Owlerton Football Club was an English football club, founded in 1873. The club was based in the northwest Sheffield suburb of Owlerton.

History
Owlerton was founded in 1873, probably as an offshoot of the Owlerton Cricket Club,and played under the Sheffield rules until the latter's congruence with Football Association laws. The first reference to the club in the media is a report of the club's annual elections in 1874, at which the club also resolved to join the Football Association along with its membership of the Sheffield Football Association.

On Christmas Day in 1877, the club was playing a match at the St Philip's club, alongside Dark Lane, when a clearance sent the ball over a stone wall and into a quarry.  James Beaumont of Owlerton jumped on top of the wall to retrieve the ball, but some of the stones on top were loose, and Beaumont fell sixty feet into the quarry to his death.

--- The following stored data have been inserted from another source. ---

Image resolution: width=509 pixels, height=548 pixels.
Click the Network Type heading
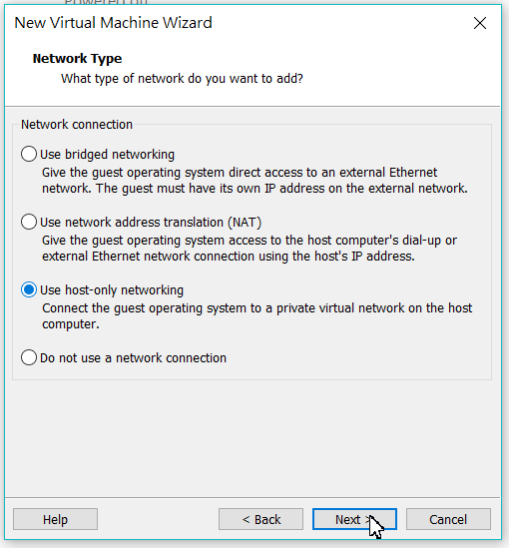(77, 58)
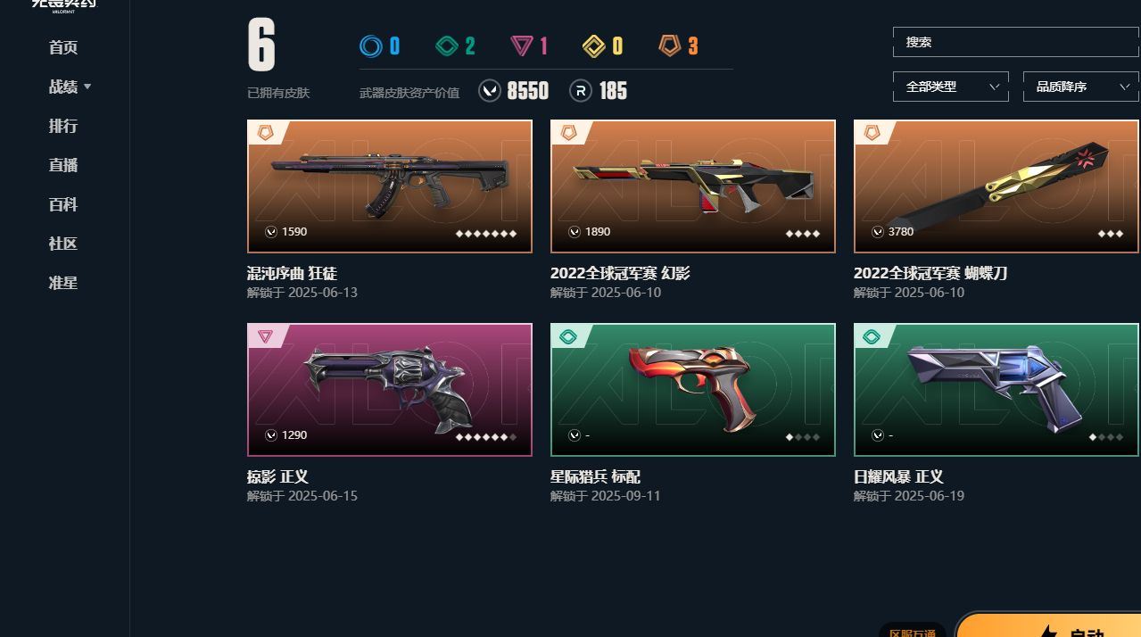Click the 2022全球冠军赛 蝴蝶刀 title link
Viewport: 1141px width, 637px height.
pos(930,273)
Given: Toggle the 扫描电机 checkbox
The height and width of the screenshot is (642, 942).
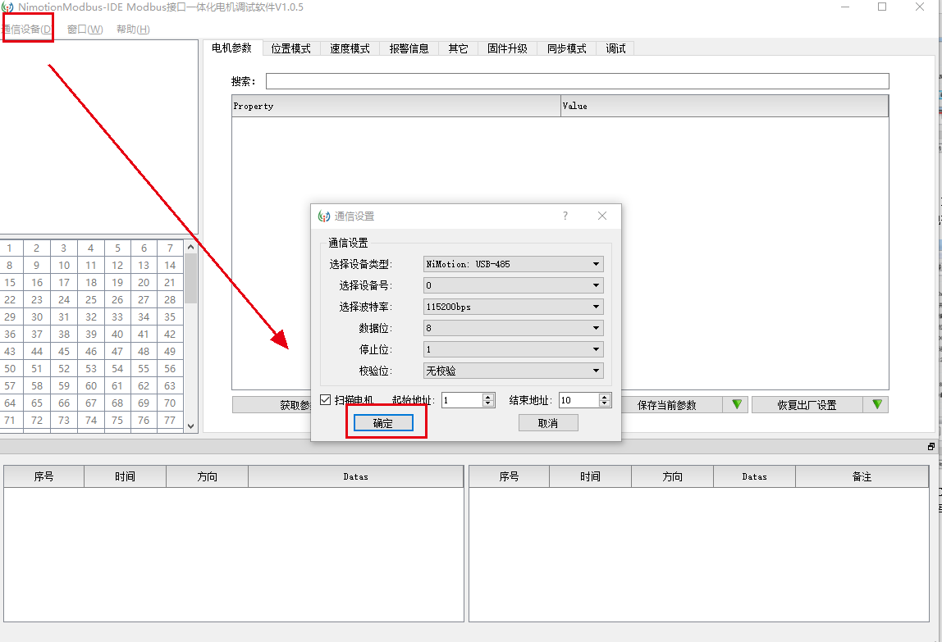Looking at the screenshot, I should [326, 400].
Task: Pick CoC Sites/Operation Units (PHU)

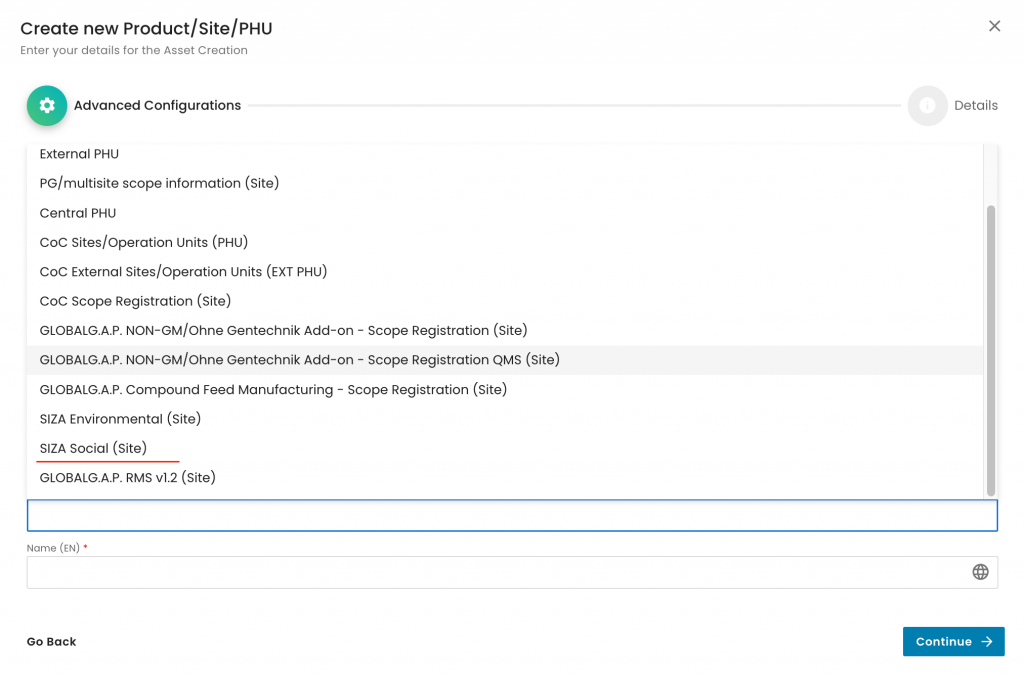Action: pyautogui.click(x=144, y=242)
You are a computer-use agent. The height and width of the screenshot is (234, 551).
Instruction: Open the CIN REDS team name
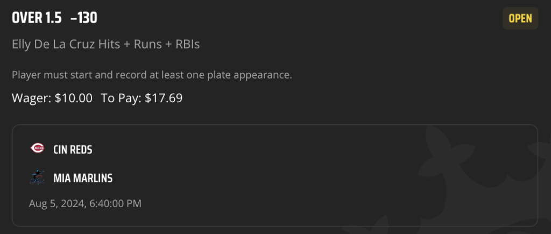pyautogui.click(x=73, y=150)
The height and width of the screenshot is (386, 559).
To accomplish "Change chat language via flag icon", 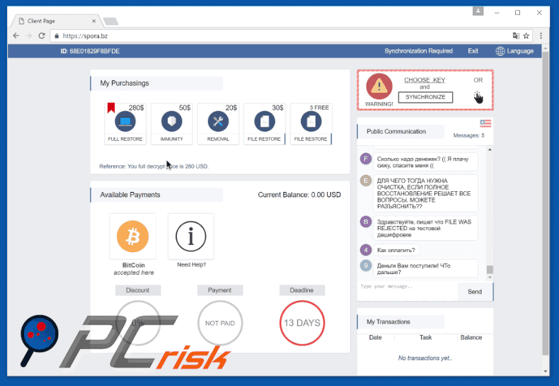I will pos(485,123).
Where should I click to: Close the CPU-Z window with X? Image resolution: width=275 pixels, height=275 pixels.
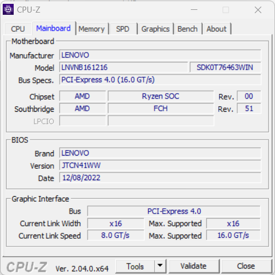258,10
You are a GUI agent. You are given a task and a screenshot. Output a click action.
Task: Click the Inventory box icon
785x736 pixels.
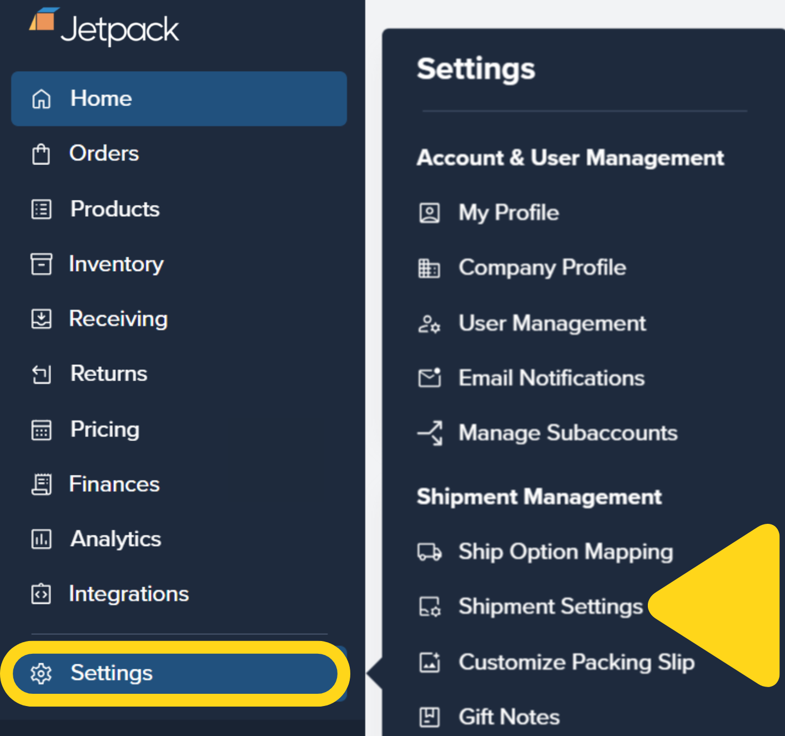tap(41, 264)
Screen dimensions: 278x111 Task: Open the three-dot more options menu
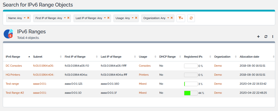tap(273, 37)
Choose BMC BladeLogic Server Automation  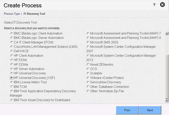[x=12, y=38]
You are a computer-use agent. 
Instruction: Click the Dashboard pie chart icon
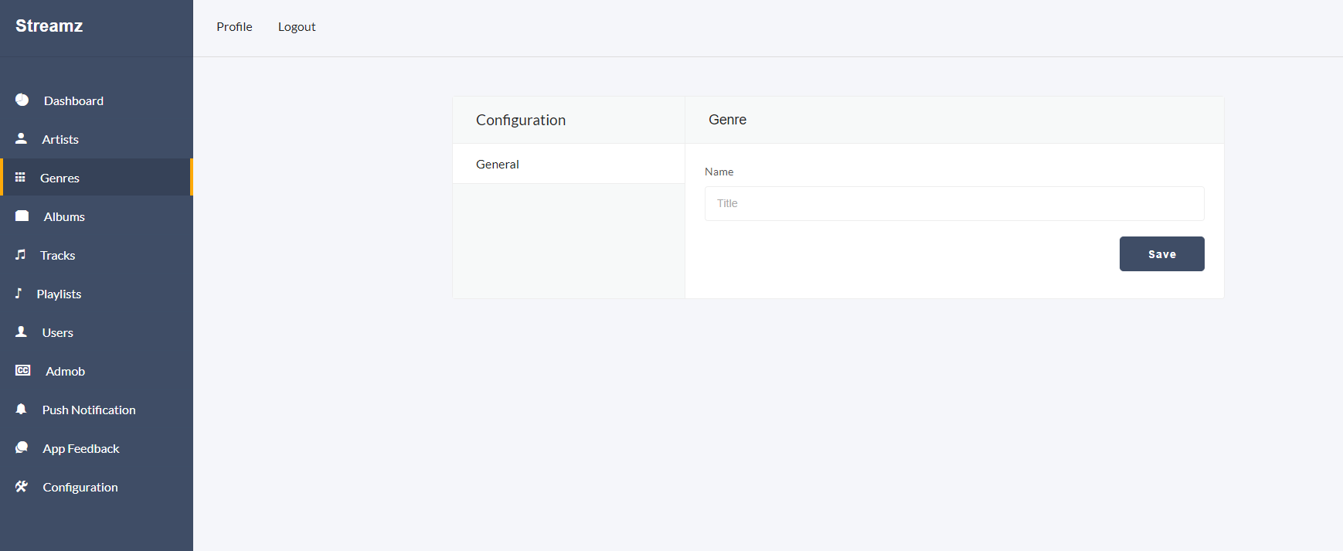(22, 100)
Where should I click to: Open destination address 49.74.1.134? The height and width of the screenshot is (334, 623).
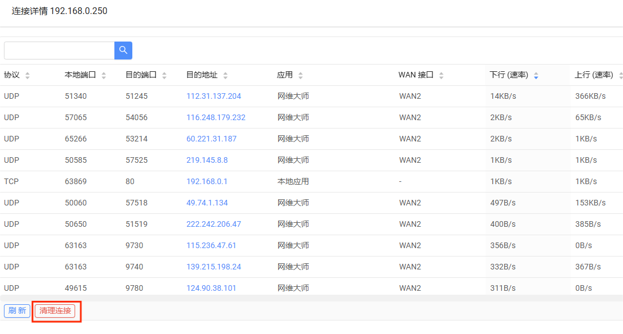[207, 203]
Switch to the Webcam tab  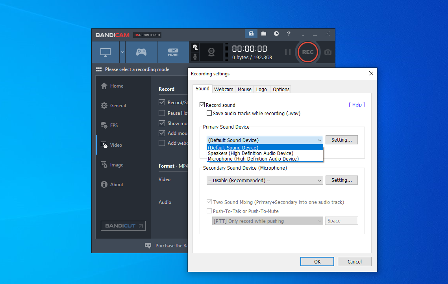224,89
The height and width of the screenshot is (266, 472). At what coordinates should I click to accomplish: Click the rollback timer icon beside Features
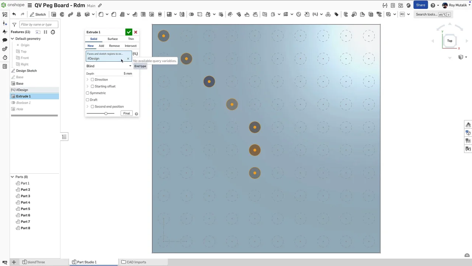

Although the club did not enter the FA Cup until 1887–88, it had an inadvertent impact on an earlier tournament.  Mexborough F.C. was forced to scratch from the FA Cup in 1885–86 as the Sheffield FA ordered the club to play its Senior Cup tie with Owlerton in preference to its replay with Staveley F.C..

The club's first FA Cup appearance was in the final year before qualifying rounds.  In the first round, the club beat Eckington Works F.C. 2–1, gaining revenge for a defeat in the Hallamshire Cup the previous year. The club's run ended in the third round at Derby County in front of a disappointing crowd of 2,000.

The club entered the competition for the next three years, but, after reaching the fourth qualifying round in 1888–89, the club never won another tie; the rise of national leagues wiped out most of the senior clubs in Sheffield.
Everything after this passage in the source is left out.